Mohammed Salat was pulling up information on the Internet, and he said suddenly, “You know something, Ismael? These things have sailed 100 million miles around the world without a shipboard death or a major accident of any kind. Says it right here.”
“We’ll be the first, ha?” laughed Admiral Wolde. “We make naval history. Remember us in many books. Maybe get Somali Marines on television worldwide. Frighten our enemies!”
“I’m not sure about any of that,” said Salat, thoughtfully. “It’s much better if we stay very private.”
“If we hit the
Global Mustang
, we will be very public,” replied Ismael. “And very rich I think.”
“That’s the part I like most,” said the chairman.

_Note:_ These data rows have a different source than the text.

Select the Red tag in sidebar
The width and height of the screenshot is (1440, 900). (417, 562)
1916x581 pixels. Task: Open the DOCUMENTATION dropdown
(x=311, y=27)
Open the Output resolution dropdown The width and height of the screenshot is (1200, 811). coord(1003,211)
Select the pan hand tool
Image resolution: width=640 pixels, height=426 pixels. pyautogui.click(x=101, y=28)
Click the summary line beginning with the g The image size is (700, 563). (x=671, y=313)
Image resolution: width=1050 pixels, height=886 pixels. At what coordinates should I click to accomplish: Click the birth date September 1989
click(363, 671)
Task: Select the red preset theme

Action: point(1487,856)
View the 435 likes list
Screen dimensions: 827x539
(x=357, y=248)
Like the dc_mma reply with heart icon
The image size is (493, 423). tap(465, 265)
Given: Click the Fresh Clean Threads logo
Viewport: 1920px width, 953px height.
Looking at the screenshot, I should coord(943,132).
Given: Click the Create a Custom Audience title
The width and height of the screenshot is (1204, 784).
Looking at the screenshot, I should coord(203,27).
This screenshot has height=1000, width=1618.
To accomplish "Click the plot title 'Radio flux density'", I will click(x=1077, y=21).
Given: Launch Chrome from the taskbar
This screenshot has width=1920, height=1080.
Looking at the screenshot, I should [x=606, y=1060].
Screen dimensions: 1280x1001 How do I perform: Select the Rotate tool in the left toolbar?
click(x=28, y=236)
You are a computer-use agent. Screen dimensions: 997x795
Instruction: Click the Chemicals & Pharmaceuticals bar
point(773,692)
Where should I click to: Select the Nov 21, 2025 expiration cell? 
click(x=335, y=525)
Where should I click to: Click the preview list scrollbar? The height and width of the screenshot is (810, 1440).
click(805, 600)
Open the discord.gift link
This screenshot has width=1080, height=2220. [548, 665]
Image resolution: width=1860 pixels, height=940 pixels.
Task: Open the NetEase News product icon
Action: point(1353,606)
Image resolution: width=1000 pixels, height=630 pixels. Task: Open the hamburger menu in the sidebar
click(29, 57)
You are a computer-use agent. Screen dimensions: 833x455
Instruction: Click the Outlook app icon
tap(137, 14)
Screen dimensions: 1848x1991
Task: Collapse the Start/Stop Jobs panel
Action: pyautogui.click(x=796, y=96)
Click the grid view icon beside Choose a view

WITH EIGHTEEN DAYS LEFT from deployment, Commander Bedford gathered his platoon to prepare them for the critical part of the forthcoming missions: the SEALs’ arrival at the mission headquarters, which would be some kind of a warship, out in the Indian Ocean.
“However we decide to attack these maniacs,” he said, “we’re almost certainly going to start off on a destroyer or even a carrier. Every scenario involves launching from one of our own ships.
“If the pirates are in command, we have to come in by air or by sea, maybe in helicopters, probably in little boats. But whatever it is, we kick off from a navy vessel.
“The most likely event is a signal to our Djibouti base instructing us to head out to an area where a US merchant ship has been captured. They’ll need to fly us to the warship immediately, possibly in a helicopter, but more likely in a fast, fixed-wing aircraft.